@Cameron It’s really up to you - it’s part of the equation so it needs to be considered. Looking into the moment of inertia may be a bit much (but certainly not out of the question if you want to be precise). Just think of the distance you want it to cover in order to reach a certain speed (from a dead stop).
Yeah that’s what I have done. Looked into inertia calculations but can get a bit nightmare trying to find CG of individual components and such like. Glad you’re still around though, noticed this was originally posted in 2012!
Why do we multiply by100/efficiency. What efficiency are we talking about. The torque produced by motor . I am having some problems understanding this part, can u please explain?
@crawler The efficiency is the overall efficiency of the system, most notably the batteries -> motor controller -> DC motors -> Gearbox. If you have data as to the efficiency of each section, multiply them all to get a total efficiency. If not, you will need to estimate the value. For example spur gears are around 65% efficient.
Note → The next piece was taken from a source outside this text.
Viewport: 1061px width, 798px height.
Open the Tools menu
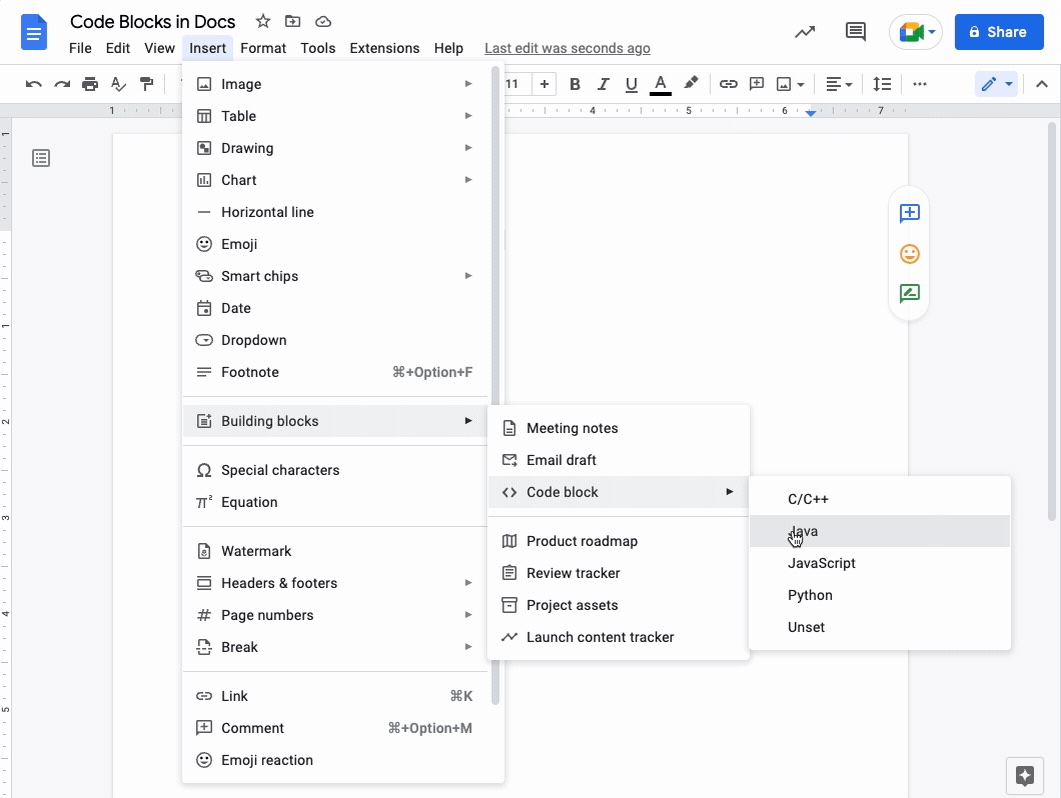pos(317,47)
Should add dynamics so that Torque T = T = fR + Inertiaa/r^2 instead of T = f*R, which is only for statics ?
@kelvin If you know the inertia of the system (not easy to do especially if you’re still in the process of choosing the parts), then you can certainly refine the equations.
is that the inertia of wheel since it is the only rotational part?
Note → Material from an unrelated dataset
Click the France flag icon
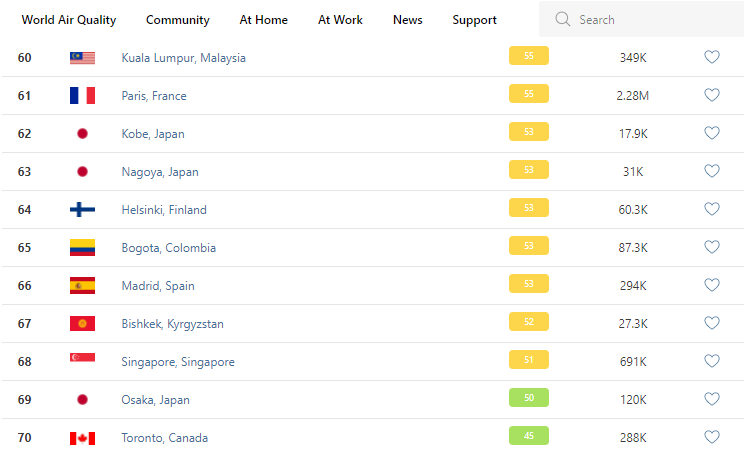 point(82,96)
If in case a robot needs to ‘pull’ a weight of 2000Kgs. Is that similar to ‘carrying’ a weight of 2000Kgs when it comes to calculating motor’s power. If that is correct, can I simply substitute 2000Kgs in place for mass in your calculations ??
@Harshesh Gokani Yes and no; if the load is being dragged as opposed to rolling (i.e minimal friction), there will be significant resistance which needs to be factored into the equation. You also need to take into account the fact that the robot itself will need to weight enough to be able to get traction when pulling a load. The tool / tutorial are really for smaller to medium sized robots - nothing close to 2,000Kg.
Thank you sir
The pulling will be done by placing the load on carts having 4 wheels and assuming the weight of the driving robot is enough to get the required traction to be able to pull, what more (if any) changes would I have to make in the calculations given in the tutorial ?
If there needs to be many more concepts to be taken care of, please can you also tell me what I can refer to ?
If the cart has wheels, then you may be able to treat it as a payload, but 2,000Kg may require some additional considerations - it’s essentially the weight of a full sized pickup truck, and significantly more than a full-sized pickup truck can carry. If you’re seriously considering creating a robot to pull 2,000Kg, you should do all of the math and calculations.
Thank you sir
We are trying to build an AGV that can pull 2000Kgs. Can you please tell us what are the calculations that need to be considered ?
Excellent article! I am trying to build a tennis bowling machine with 2 motors having dia of 4 inches. I want to use 12V DC motors and preferably with < 2.0A peak current for convenience sake. I want to find what is the required torque for (each of) the motors - to get the maximum throw distance of 25m and speed of 120 km/hr. Tennis ball is around 60gram in weight I am thinking of having the throw done from the height of 1.1m height. If you can recommend a motor or specification of the motor, it will be helpful - Thanks again!
@Ram Your application is quite different than the intended use of the Drive Motor Sizing Tool. You would primarily calculate the speed at which the motor + wheel need to rotate in order to launch a ball at a specific tangential speed. The torque calculations is a bit harder since the wheel needs to compress the ball.
Suppose a wheeled robot is moving on a horizontal platform with a constant speed. Due to constant speed, acceleration of the robot is zero. Hence forces due to traction on wheels should be zero and in that case torque applied by motor is also should be zero. And as per the equation P = M*w
But power is not zero as motor is on. I’m not able to relate it. Please help me to find out whats going wrong in my method.
@Saurabh Samant At constant speed in a vacuum (no air resistance) on a flat surface, no additional power is needed to move an object at constant velocity. However in order to move from a stationary position to a specific velocity, acceleration is needed. In a real environment as well, there is air resistance, and no surface is perfectly flat, so a bit of power will be needed.
Thank you for your effort. I just want to know what is the friction coefficient used ? in my application I want the rover to work in sand with pneumatic tires will this equation work for me ? also you didn’t mention the tire width and its impact ?
@Bla bla An R/C servo is a type of geared motor which allows you to send signals which control the angular position of the output shaft. This is different than a normal DC gear motor where you do not have control over the position.
@Ahmed You can see all equations and assumptions made here: Ahmed
When operating in sand, there will be slipping, which is much more difficult to factor in.
These equations are meant to provide some values to use as a starting point when selecting drive motors.